• Gedung KUA Kec. Cangkringan
  • Cetak Buku Nikah
  • Bukti Telah Nikah Sah
  • Salah Satu Tupoksi KUA Kec. Cangkringan: Manasik Haji
  • Pembinaan Kaum Rois Pasca Erupsi Merapi 2010

Kamis, 28 April 2011

Izin Poligami Seorang Isteri

Oleh: Eko Mardiono
A. Pendahuluan
Sepenuh hatikah seorang isteri mengizinkan suaminya berpoligami? Pertanyaan ini mengemuka karena semua pernikahan poligami pasti memerlukan izin isteri terdahulu. Di lapangan pun telah terjadi beberapa peristiwa perkawinan poligami. Padahal, Kantor Urusan Agama baru melaksanakannya jika ada izin dari Pengadilan Agama. Pengadilan Agama sendiri baru memberikan izin poligami bila isteri pertamanya terlebih dahulu telah memberikan izinnya. Hal itu berarti bahwa dalam realita telah ada beberapa isteri yang telah memberikan izin poligami kepada suaminya. Namun, persoalannya sekarang adalah apakah pemberian izin isteri itu diberikan secara tulus? Apakah tidak mungkin izin itu mereka berikan karena mereka tidak kuasa menolaknya?
Tulisan ini mencoba untuk memaparkan gambaran dan kondisi seorang isteri ketika ia akan memberikan keputusan izin poligami kepada suaminya. Pemaparan ini dilakukan dengan cara menelusuri kembali dinamika konsultasi keluarga di BP4 (Badan Penasihatan, Pembinaan, dan Pelestarian Perkawinan) Kecamatan. Penelusuran ini pun ditempuh dengan harapan nantinya bisa ditemukan sebab-sebab beserta konteksnya ketika seorang isteri harus memberikan izin kepada suaminya untuk beristeri lebih dari seorang. Uraian dalam tulisan ini sifatnya hanya deskriptif kasuistik sesuai dengan peristiwa yang penulis alami.
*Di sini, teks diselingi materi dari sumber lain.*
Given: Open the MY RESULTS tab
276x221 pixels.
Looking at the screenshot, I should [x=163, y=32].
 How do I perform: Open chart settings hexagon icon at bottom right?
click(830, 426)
B. Demi Nama Baik Keluarga Suami
Ada seorang suami muda yang melakukan pernikahan poligami. Suami muda tersebut baru berusia 22 tahun. Pernikahannya juga baru seumur jagung. Pernikahan pertamanya belum genap berjalan 4 bulan. Pernikahan dengan lebih dari seorang isteri itu bermula dari pergaulan masa mudanya yang melewati batas. Akibatnya, sang pemudi hamil di luar nikah. Entah kenapa, sang pemuda justru menikahi gadis lain. Pemudi itu pun menuntut pertanggungjawaban sang pemuda. Apa boleh dikata, sang pemuda sudah berstatus suami wanita lain. Dari sinilah, peristiwa poligami bermula.
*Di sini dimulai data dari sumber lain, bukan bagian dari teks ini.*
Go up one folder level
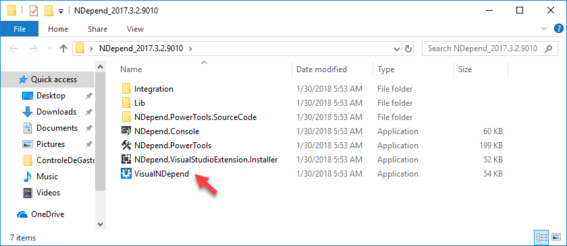 point(63,49)
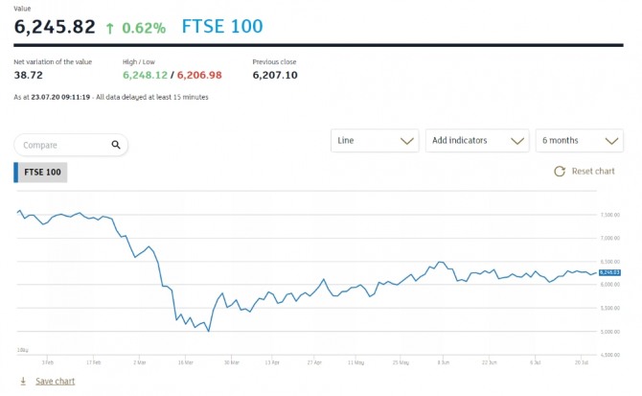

Suami ini, sang pemohon pernikahan poligami, berpenghasilan tidak tetap. Sehari-harinya, ia bekerja sebagai pemain kesenian tradisional, Jathilan. Pada saat itu, tahun 2000, ia hanya mempunyai pendapatan Rp. 250.000,- setiap bulan. Padahal, salah satu syarat mengajukan permohonan poligami adalah mempunyai penghasilan yang cukup untuk menghidupi dua orang isteri dan anak-anaknya. Dalam kasus ini pun muncul beberapa permasalahan serius. Apakah pemuda tersebut akan dibebaskan dari tanggung jawab? Lantas, bagaimana nasib gadis malang yang telah dihamilinya beserta anaknya? Persoalan-persoalan seputar inilah yang dikonsultasikan kepada BP4 Kecamatan.
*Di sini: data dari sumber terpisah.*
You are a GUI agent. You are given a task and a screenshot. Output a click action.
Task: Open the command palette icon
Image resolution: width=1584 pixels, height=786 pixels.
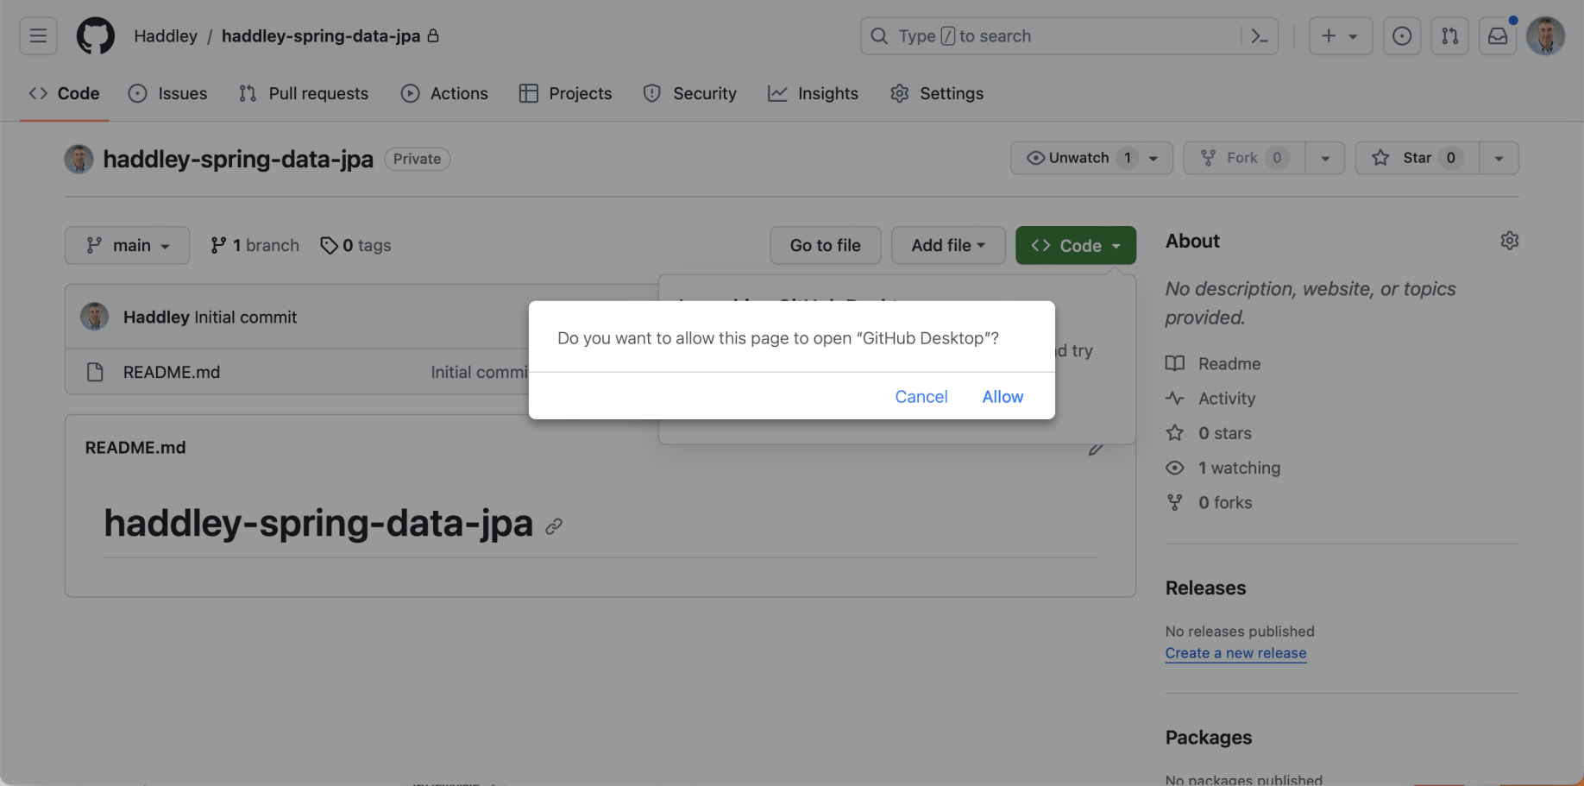tap(1259, 36)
Saya pun sebagai konsultan BP4 mencoba untuk mengemukakan beberapa alternatif solusi dengan berbagai konsekuensinya. Pertama, tetap menjaga keutuhan keluarga monogami. Masalah anak yang lahir di luar nikah sebagaimana menurut hukum yang berlaku, ia dinasabkan kepada ibunya. Lalu, sebagai bentuk pertangungjawaban dan jika ibunya menghendaki, hak asuh (hadhanah) anaknya dipindahkan kepada lelaki yang menghamilinya. Suatu saat nanti, pemudi yang terlanjur hamil pranikah itu dapat melangsungkan pernikahan dengan lelaki lain. Kedua, keputusannya dikembalikan kepada isteri pertama. Bila isteri sahnya ini sudah tidak mau lagi menerima suaminya karena ia telah merasa dikhianati suaminya, maka isteri tersebut dapat menempuh jalur perceraian. Setelah bercerai nanti, pemuda tersebut lantas dimintai pertanggungjawaban untuk menikahi pemudi yang telah dihamilinya. Solusi kedua ini pun bisa menjadikan semua pihak mendapatkan status hukum dan sosial yang jelas. Ketiga, alternatif terakhir, yakni menempuh pernikahan poligami sebagaimana yang dikehendaki suami. Namun, alternatif ketiga ini akan membawa beberapa konsekuensi serius.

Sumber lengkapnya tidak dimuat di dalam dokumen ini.